**INSTRUCTIONS TO FOLLOW:**
Please find every line in the entries below that contains the string "computer", and copy it.
::::::::::
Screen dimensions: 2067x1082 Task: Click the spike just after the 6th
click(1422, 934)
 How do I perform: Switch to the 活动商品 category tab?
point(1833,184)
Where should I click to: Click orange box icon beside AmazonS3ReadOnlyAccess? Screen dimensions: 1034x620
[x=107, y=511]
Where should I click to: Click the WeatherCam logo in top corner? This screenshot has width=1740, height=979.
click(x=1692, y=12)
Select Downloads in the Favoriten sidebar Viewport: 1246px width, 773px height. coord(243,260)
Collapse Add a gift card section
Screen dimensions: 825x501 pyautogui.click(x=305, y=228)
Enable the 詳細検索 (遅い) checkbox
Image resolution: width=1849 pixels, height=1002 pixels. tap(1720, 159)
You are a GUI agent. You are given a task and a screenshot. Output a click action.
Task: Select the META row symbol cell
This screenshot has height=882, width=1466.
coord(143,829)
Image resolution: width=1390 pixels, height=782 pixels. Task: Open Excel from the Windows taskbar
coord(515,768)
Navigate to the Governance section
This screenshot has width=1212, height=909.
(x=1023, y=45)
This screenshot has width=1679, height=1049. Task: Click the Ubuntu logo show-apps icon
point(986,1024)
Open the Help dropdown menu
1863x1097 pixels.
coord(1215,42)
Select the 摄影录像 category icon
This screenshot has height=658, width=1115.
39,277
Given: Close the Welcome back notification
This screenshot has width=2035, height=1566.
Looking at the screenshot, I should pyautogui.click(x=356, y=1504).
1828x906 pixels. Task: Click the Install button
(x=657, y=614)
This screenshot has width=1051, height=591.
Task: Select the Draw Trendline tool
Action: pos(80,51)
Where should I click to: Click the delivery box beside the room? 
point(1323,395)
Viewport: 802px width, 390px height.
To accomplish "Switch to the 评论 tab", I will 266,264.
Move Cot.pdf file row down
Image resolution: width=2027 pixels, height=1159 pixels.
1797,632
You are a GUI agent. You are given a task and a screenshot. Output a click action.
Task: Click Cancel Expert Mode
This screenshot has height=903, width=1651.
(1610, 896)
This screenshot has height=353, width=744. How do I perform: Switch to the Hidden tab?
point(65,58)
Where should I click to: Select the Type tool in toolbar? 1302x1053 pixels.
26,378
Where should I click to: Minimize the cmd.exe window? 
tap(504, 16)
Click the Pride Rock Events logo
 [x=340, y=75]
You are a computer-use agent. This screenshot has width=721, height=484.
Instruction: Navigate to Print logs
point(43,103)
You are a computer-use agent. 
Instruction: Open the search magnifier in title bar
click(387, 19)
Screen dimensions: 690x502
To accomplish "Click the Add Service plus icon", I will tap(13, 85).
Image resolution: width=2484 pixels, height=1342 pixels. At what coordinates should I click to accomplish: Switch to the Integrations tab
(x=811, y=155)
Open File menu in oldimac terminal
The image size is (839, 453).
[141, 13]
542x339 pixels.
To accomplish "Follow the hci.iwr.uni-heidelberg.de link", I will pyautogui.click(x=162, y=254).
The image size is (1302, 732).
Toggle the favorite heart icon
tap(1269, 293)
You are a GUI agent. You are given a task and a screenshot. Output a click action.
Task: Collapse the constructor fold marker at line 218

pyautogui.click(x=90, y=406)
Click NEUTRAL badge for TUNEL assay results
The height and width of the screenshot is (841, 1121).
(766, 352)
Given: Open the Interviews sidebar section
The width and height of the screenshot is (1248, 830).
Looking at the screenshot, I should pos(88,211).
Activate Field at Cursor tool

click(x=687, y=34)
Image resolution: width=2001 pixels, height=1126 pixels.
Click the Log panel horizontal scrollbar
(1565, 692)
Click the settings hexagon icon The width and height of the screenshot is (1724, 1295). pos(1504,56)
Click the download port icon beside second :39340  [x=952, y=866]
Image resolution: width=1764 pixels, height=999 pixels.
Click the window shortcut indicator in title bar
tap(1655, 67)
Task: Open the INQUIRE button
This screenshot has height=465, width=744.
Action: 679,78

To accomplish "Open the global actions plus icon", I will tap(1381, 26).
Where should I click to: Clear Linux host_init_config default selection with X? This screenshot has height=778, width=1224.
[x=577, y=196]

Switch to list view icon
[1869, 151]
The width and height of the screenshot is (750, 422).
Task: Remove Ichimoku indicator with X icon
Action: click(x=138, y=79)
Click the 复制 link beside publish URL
::::::::::
**YOUR SOLUTION:**
You are a computer-use agent. This screenshot has width=721, height=484.
You are a computer-use agent. 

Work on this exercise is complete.